Neue Erkenntnisse über Bandscheibenprobleme

Die Ausgezeichneten gingen in einer Studie der Frage nach, welche Rolle eine Fehlsteuerung des körpereigenen Abwehrsystems bei Bandscheibenerkrankungen spielen könnte. Dabei ließ sich erstmals ein Zusammenhang zwischen geschädigtem Bandscheibengewebe und zellzerstörenden Plasmaproteinen aus dem körpereigenen Schutzmechanismus TCC (Terminal Complement Complex) nachweisen, wie man erfährt. Bei degenerativen Bandscheibenerkrankungen könnten sich aus dieser Erkenntnis Ansätze für neue therapeutische Möglichkeiten ableiten lassen, die gezielt mit der Aktivierung des Komplementsystems TCC arbeiten.

Wissenschaftlich fundierte Produktentwicklung

Für Grammer, einen weltweit führenden Nutzfahrzeug-Sitzhersteller, ist nicht zuletzt das Thema ergonomisches Sitzen von entscheidender Bedeutung.

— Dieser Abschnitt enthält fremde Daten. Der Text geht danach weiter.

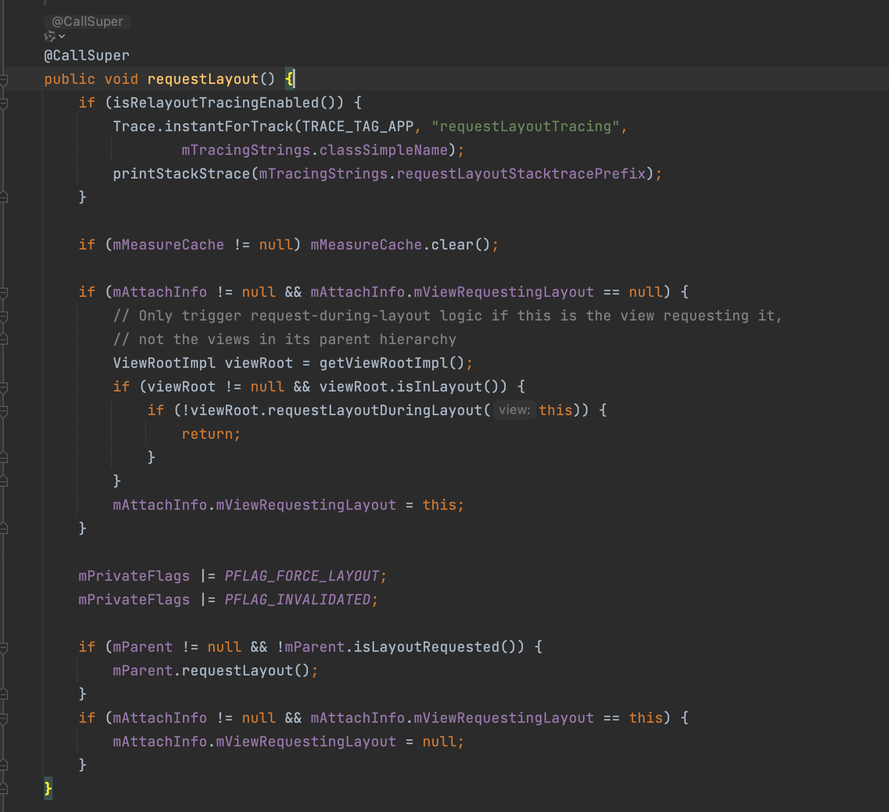Click the highlighted closing brace of the method

tap(48, 789)
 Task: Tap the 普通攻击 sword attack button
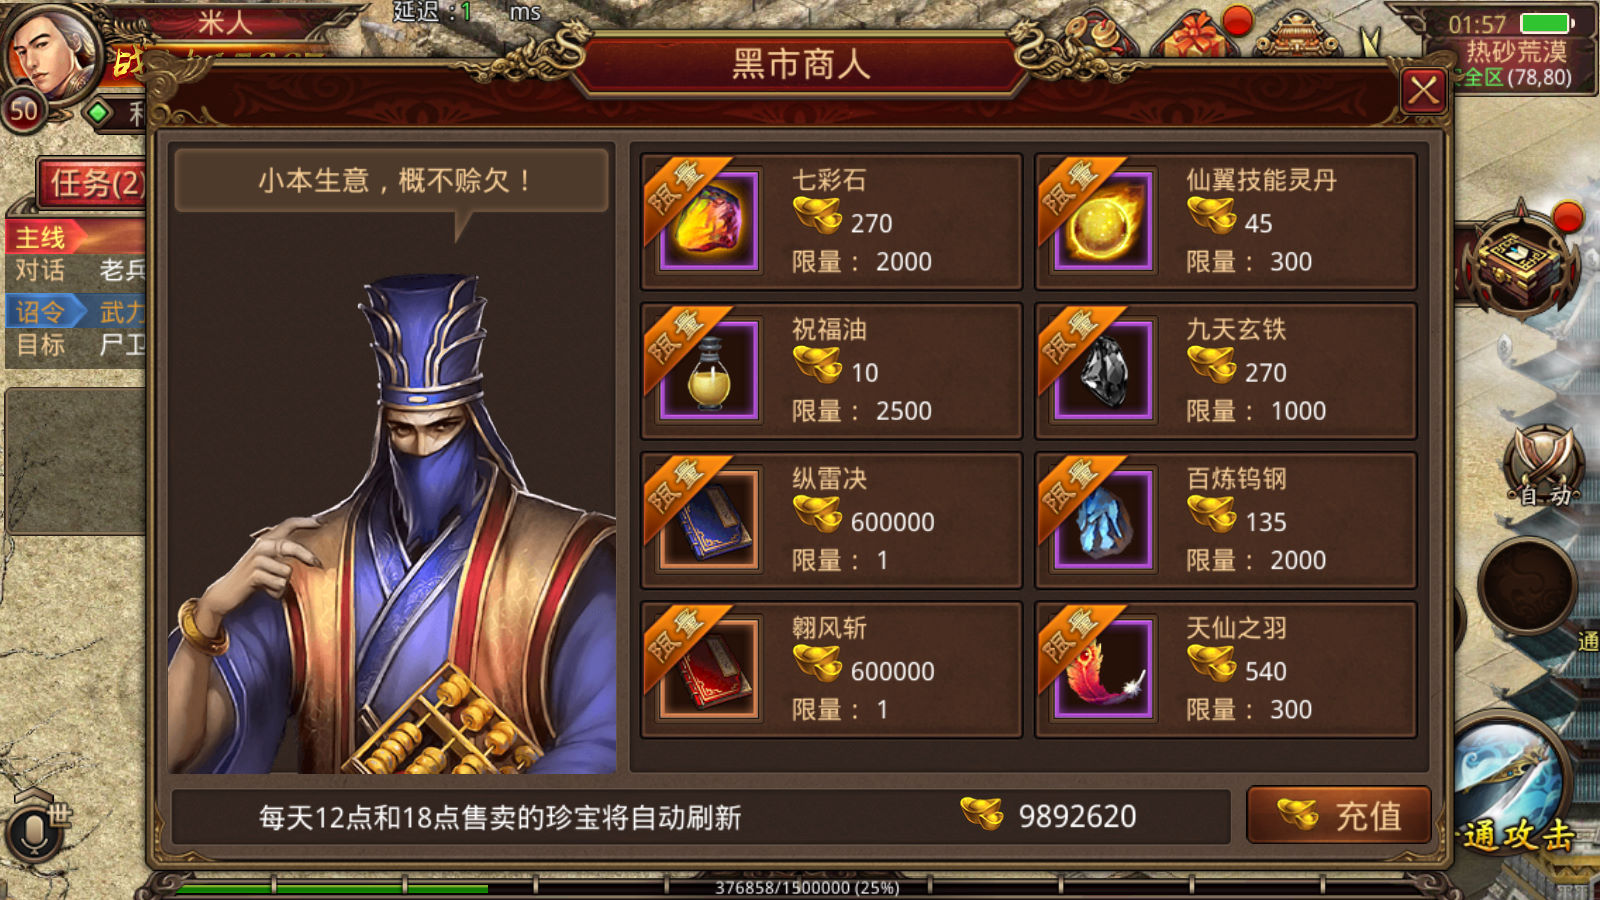click(1512, 790)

Mit der Vergabe dieses Awards unterstützt das Unternehmen deshalb seit über 20 Jahren aktiv die Wirbelsäulenforschung. Durch die daraus entstandenen Kontakte und ein großes Netzwerk hat das Unternehmen Zugriff auf aktuelle wissenschaftliche Erkenntnisse, die wiederum direkt in die Produktentwicklung bei Grammer einfließen, wie es abschließend heißt. Der Award wird stets im Rahmen des europäischen Wirbelsäulen-Kongresses „Eurospine“ vergeben.